• **SUPPLIED MATERIAL**:
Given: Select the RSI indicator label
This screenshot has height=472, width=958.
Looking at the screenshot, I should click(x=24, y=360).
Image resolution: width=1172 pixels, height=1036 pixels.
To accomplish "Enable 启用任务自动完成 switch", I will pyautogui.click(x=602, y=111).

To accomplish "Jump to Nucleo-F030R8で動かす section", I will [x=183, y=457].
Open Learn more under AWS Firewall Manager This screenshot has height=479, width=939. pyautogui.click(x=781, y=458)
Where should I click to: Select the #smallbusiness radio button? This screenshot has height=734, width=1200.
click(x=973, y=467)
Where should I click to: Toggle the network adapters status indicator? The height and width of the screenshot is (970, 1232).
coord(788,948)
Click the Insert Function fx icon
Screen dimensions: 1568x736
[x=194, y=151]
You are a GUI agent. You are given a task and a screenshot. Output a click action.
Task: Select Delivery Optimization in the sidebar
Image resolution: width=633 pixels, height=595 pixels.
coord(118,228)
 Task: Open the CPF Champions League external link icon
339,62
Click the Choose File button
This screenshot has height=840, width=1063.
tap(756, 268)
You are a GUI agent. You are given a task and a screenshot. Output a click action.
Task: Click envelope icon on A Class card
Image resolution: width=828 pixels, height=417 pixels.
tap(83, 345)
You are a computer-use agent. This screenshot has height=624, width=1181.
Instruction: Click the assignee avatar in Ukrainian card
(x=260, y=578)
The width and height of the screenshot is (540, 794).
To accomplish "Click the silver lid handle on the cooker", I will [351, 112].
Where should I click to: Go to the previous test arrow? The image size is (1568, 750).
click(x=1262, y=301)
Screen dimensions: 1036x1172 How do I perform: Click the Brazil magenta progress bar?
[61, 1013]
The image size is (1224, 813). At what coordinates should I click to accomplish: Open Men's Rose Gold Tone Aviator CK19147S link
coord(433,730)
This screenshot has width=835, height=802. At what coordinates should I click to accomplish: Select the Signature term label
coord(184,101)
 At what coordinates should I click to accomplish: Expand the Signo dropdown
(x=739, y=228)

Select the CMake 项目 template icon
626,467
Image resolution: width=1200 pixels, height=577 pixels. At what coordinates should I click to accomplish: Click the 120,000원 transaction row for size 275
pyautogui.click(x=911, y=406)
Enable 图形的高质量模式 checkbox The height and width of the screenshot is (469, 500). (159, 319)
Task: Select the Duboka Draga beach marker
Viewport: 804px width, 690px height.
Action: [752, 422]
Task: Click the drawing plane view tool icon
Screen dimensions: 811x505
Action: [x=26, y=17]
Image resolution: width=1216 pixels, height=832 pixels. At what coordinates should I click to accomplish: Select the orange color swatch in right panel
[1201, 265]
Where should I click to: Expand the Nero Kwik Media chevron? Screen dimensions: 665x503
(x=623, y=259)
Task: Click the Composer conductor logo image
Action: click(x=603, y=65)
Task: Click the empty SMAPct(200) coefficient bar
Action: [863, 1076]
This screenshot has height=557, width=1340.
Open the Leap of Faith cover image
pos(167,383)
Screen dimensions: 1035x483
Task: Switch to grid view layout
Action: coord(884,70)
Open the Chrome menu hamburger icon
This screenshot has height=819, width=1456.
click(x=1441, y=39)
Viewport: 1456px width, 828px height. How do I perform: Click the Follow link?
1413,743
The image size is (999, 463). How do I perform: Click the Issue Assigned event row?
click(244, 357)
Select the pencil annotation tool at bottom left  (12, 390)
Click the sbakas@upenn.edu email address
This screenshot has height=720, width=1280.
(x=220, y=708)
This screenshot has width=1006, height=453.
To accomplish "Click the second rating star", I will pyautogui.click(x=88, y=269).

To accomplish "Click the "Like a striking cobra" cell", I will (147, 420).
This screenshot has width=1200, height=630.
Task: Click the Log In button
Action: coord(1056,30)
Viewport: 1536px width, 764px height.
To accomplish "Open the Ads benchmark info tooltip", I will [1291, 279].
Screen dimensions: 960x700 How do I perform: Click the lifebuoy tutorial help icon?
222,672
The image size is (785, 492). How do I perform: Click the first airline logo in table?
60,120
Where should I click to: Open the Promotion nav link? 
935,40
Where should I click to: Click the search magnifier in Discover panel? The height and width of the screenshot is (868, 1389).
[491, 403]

• **PROBLEM DESCRIPTION**: Lines containing the word "Enable" must be found in the data above and copied.

• **EXPECTED OUTPUT**:
To accomplish "Enable 启用任务自动完成 switch", I will pyautogui.click(x=602, y=111).
Enable 图形的高质量模式 checkbox The height and width of the screenshot is (469, 500). (159, 319)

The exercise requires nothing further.